そんな開成高校野球部、実は学校にグラウンドが一つしかなくて他の部活との兼ね合いで練習は週にわずか1回3時間、しかも、はじめて守備練習をみた著者は「異常に下手」と思ったそうです。弱いのになぜ勝てるのか。ますます気になる。練習時間もなく、プレーもまともにできないチームでありながら、開成高校の目標は「強豪校を倒す」。そこには「弱くても勝つ」さまざまな戦略が隠されていて、監督の作戦や部員ひとりひとり(実名)を特徴、立場、変化、自覚などさまざまなアプローチで丁寧に綴られています。

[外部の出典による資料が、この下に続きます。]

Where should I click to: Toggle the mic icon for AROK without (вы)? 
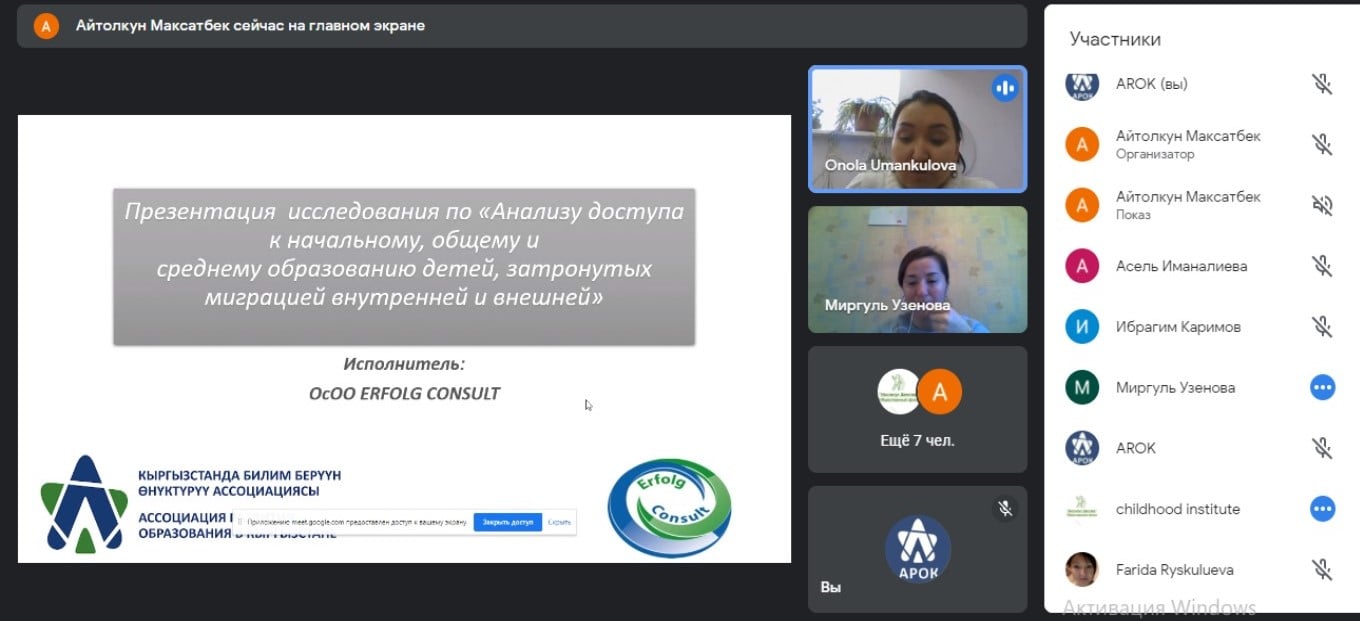coord(1322,448)
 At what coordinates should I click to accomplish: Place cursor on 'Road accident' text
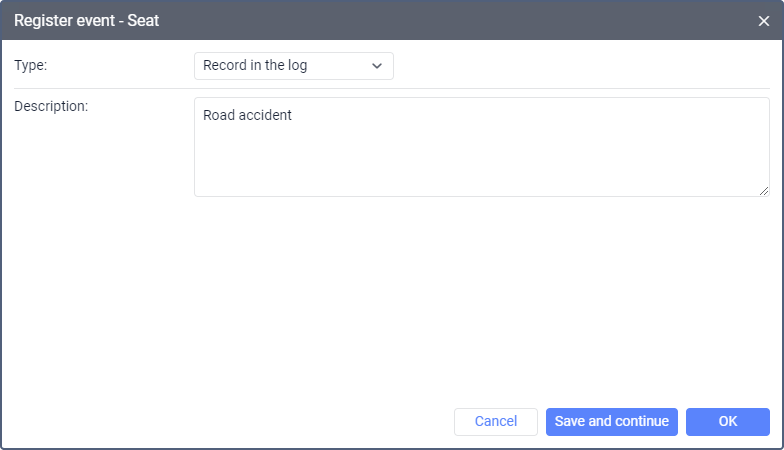[x=247, y=115]
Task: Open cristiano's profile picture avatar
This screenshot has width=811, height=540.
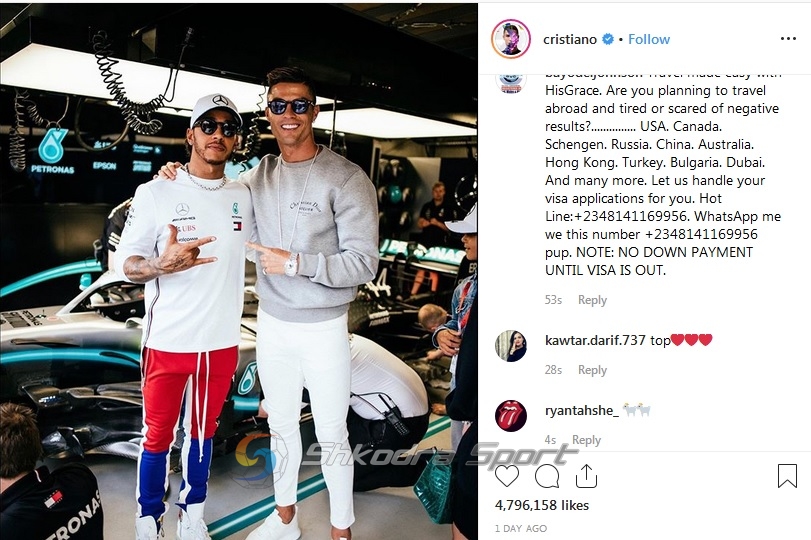Action: (x=510, y=39)
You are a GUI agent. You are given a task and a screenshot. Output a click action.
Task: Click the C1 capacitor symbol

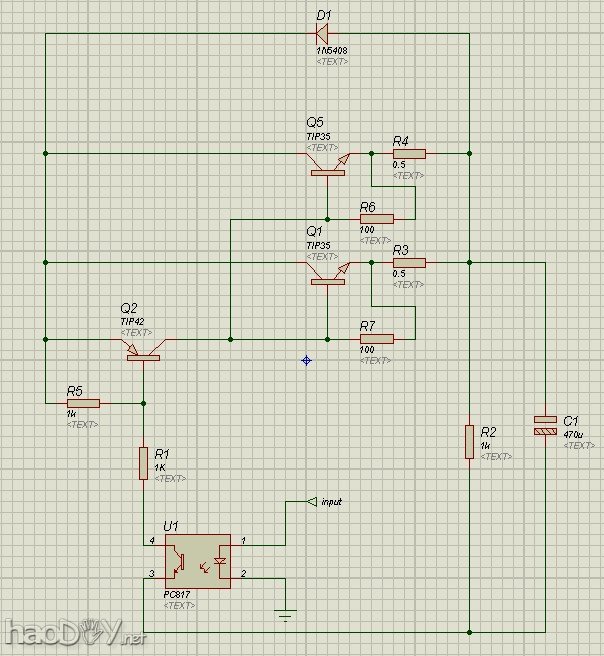[544, 424]
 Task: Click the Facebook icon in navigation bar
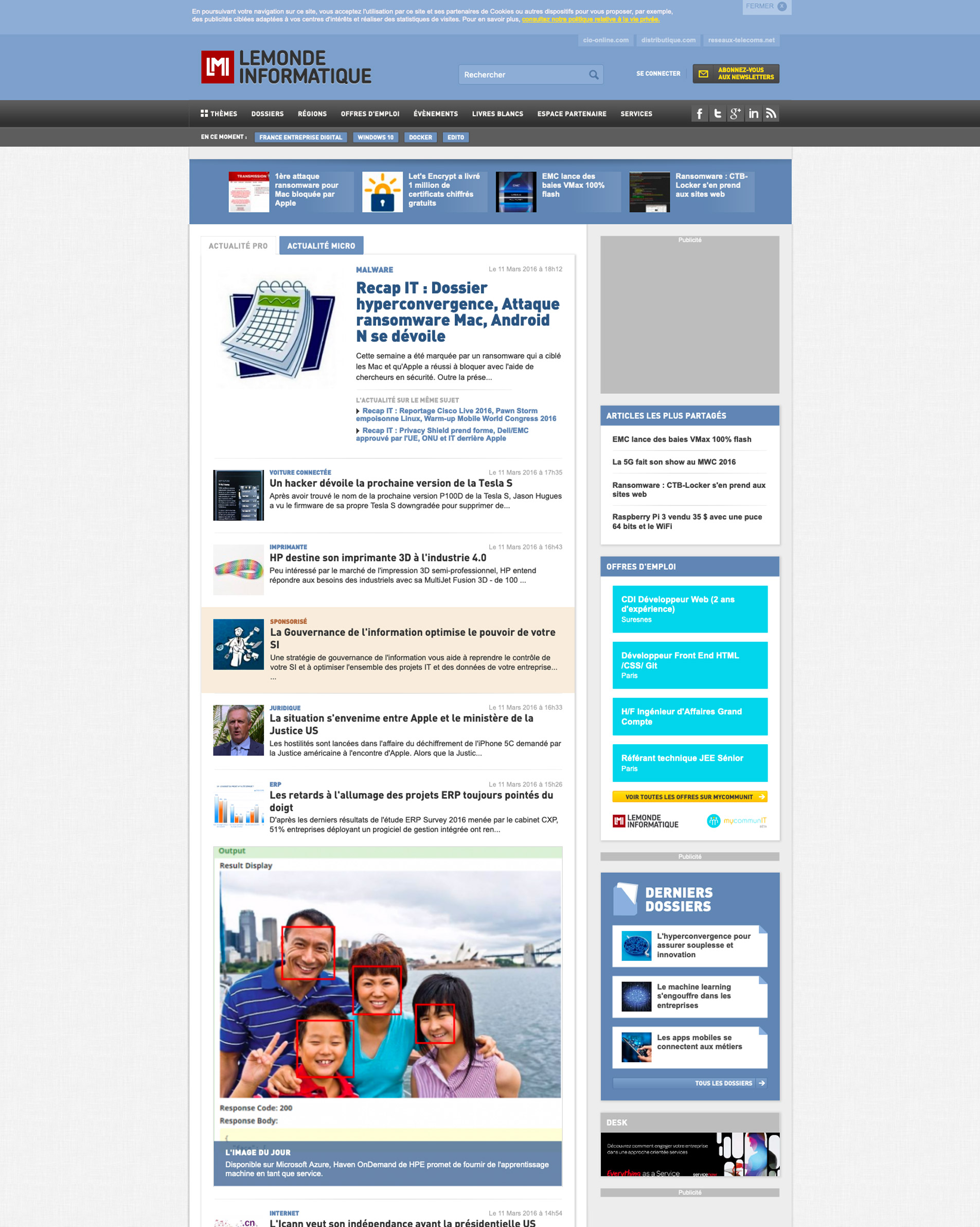pos(699,114)
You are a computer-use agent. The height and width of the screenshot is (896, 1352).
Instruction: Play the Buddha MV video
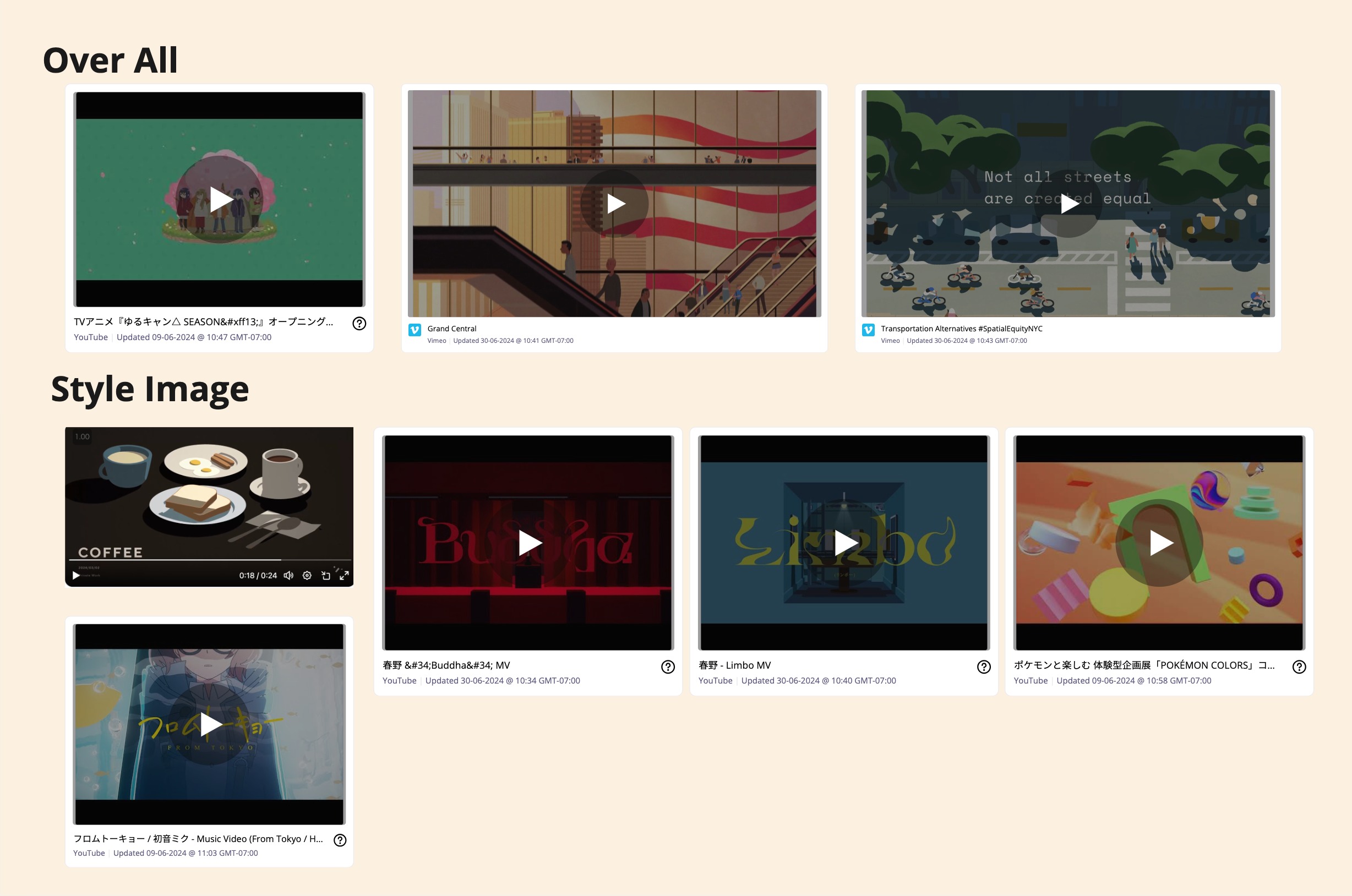[529, 543]
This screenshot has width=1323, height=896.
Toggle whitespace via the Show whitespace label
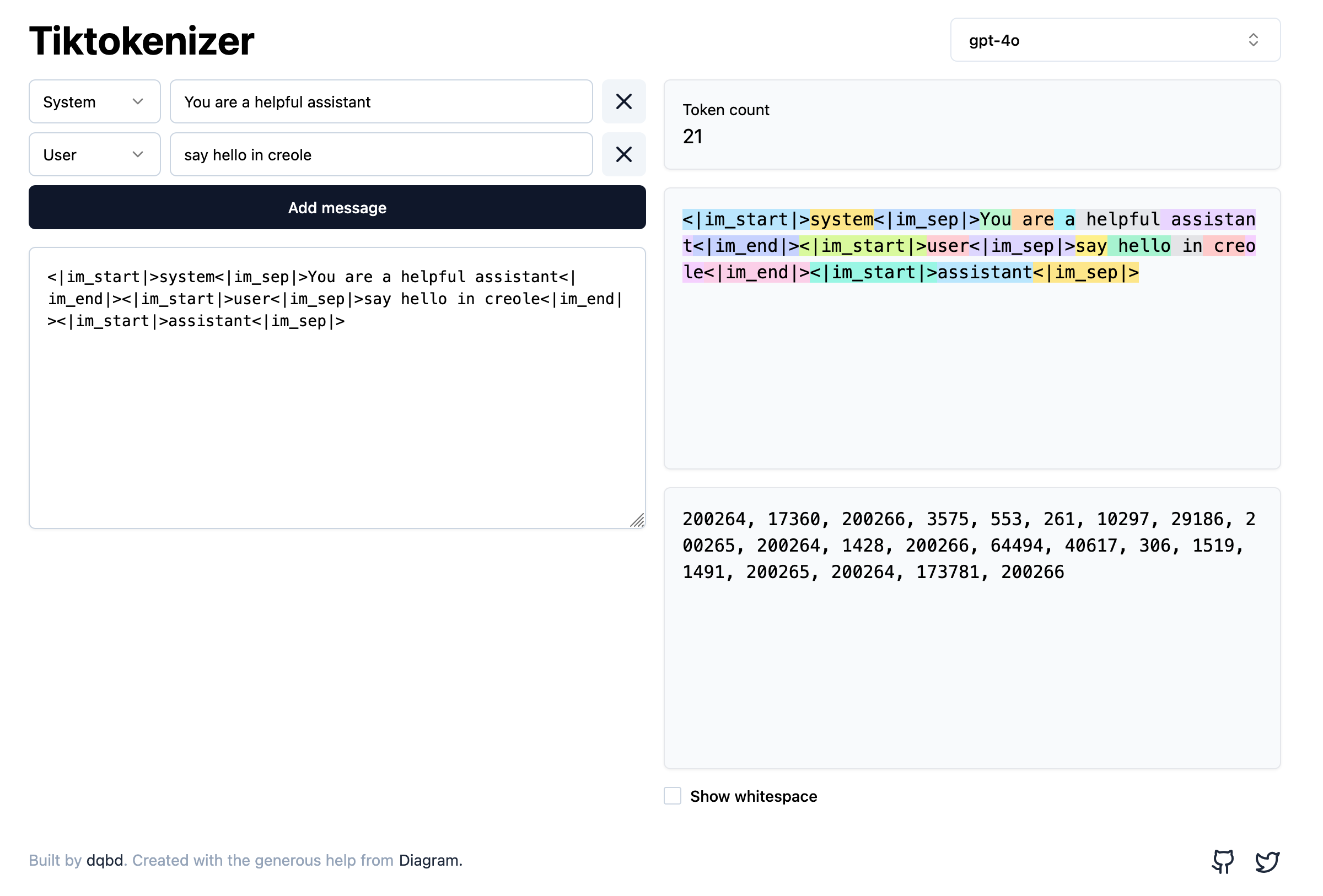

守備練習はしない、(試合が成立するためのマナーとして)ピッチャーはストライクが入ればいい、バントやサインプレーといった技術的な作戦は一切おこなわず、バットはとにかく強く振り「ドサクサにまぎれてコールド勝ち」を狙う。また「打つのは球じゃない。物体なんだよ」とバッティングを物理現象として指導したり、怒鳴り方も論理的だったり、とにかく監督がユニーク。それに負けじと生徒たちも理屈っぽく「球は前から来るから素振りと違う」なんていう表現をしたりする。勉強のエリートでありながら、野球では自分が弱いと自覚して、まじめに、冷静に分析/検証しながら克服しようとする。その弱者の論理は感動的ですらあります。
「こうあるべき野球」からかけはなれた考え方が斬新でした。実際、勝っているのだからすごいです。野球って楽しいなと改めて思いました。開成高校の戦いぶり、これからずっと気にすることでしょう。